**Prompt A:** Which four-digit years appear in the Dr. Seuss passage below? List every one.
**Prompt B:** Write out the stretch of the Dr. Seuss passage below from "The principal source" through "of the film.)", word for word.
==== Text shown ====
The principal source of this article — written for American Film, and published in their October 1978 issue — was a fairly lengthy phone conversation I once had with Theodor Seuss Geisel (1904-1991), better known as Dr. Seuss, when I was living in San Diego. More specifically, this happened while I was teaching in the Visual Arts Department at the University of California, San Diego, and booked The 5,000 Fingers of Dr. T. for one of my film classes. I can no longer call whether this was for my course called Paranoia or for one of Raymond Durgnat’s classes that I took over for him after he unexpectedly and rather mysteriously returned to London in the middle of a quarter. (He was also a big fan of the film.)
==== Information provided ====
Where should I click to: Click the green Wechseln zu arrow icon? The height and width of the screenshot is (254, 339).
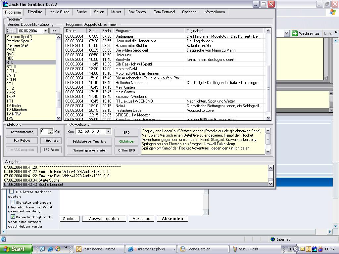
====
**Written reply A:** 1978, 1904, 1991

**Written reply B:**
The principal source of this article — written for American Film, and published in their October 1978 issue — was a fairly lengthy phone conversation I once had with Theodor Seuss Geisel (1904-1991), better known as Dr. Seuss, when I was living in San Diego. More specifically, this happened while I was teaching in the Visual Arts Department at the University of California, San Diego, and booked The 5,000 Fingers of Dr. T. for one of my film classes. I can no longer call whether this was for my course called Paranoia or for one of Raymond Durgnat’s classes that I took over for him after he unexpectedly and rather mysteriously returned to London in the middle of a quarter. (He was also a big fan of the film.)